Look over the entries below. Report how many lines hold the word "will", and only that.

════════════════

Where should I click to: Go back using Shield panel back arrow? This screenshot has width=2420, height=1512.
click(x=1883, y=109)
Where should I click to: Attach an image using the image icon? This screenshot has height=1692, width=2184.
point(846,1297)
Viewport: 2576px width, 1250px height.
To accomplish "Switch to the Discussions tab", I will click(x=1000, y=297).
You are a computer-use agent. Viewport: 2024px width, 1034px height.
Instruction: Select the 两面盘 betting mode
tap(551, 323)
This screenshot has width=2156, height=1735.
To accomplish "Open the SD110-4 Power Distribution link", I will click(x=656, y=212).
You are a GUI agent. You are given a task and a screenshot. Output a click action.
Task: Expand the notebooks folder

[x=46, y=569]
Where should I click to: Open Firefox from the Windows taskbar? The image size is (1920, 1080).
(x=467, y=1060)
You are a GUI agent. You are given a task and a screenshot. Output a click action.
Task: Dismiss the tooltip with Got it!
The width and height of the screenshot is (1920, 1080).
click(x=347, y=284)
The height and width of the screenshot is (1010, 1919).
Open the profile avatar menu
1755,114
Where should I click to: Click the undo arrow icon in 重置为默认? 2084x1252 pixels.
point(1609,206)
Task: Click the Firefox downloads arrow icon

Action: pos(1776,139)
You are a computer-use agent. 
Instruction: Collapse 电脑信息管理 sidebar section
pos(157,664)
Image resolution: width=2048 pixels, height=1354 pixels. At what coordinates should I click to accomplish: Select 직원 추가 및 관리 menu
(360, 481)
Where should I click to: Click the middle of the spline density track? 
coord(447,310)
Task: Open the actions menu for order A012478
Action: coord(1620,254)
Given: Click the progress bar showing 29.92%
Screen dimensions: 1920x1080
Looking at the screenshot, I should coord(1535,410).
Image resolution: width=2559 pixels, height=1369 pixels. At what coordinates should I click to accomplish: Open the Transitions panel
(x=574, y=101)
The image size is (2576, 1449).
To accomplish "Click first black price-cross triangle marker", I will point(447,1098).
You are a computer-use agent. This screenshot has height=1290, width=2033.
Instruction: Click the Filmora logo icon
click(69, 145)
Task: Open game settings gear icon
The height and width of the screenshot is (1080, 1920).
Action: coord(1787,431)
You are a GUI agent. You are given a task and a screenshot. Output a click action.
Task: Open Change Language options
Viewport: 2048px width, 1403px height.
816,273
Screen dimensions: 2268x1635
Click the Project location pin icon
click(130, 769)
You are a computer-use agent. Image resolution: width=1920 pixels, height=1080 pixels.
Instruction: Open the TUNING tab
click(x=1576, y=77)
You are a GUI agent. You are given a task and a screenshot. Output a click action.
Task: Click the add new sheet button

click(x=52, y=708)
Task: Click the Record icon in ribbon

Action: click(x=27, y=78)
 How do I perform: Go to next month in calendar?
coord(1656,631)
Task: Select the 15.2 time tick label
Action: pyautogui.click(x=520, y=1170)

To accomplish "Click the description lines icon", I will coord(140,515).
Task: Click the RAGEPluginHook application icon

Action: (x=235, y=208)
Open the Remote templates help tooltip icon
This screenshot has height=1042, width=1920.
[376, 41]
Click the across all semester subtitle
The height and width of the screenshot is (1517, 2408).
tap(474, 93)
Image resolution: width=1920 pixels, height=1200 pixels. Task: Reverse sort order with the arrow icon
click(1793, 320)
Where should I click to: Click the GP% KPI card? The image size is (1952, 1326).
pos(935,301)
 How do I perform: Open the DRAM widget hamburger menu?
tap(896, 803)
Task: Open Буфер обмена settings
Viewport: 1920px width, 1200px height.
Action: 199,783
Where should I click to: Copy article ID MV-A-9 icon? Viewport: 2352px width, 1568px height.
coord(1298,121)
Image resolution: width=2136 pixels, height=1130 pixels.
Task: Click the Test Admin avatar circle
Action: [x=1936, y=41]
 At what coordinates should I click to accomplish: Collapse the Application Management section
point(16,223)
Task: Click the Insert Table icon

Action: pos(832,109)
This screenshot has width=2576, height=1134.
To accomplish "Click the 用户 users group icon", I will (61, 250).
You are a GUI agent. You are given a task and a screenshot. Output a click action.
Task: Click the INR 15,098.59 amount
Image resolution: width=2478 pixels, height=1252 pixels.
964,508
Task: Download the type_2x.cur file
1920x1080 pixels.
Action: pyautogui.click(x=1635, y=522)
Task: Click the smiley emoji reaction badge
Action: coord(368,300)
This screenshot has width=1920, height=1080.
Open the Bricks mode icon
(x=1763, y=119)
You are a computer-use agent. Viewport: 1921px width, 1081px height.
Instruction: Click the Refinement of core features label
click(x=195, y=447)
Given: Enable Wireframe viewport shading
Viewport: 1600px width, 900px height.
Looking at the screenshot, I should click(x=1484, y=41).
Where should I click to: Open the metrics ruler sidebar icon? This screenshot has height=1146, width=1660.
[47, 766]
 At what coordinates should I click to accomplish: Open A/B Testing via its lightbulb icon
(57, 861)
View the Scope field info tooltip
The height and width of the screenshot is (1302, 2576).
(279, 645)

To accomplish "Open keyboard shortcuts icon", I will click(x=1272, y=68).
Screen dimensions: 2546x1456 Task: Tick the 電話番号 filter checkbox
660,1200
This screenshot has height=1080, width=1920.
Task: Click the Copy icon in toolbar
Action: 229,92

════════════════

THE ANSWER: 6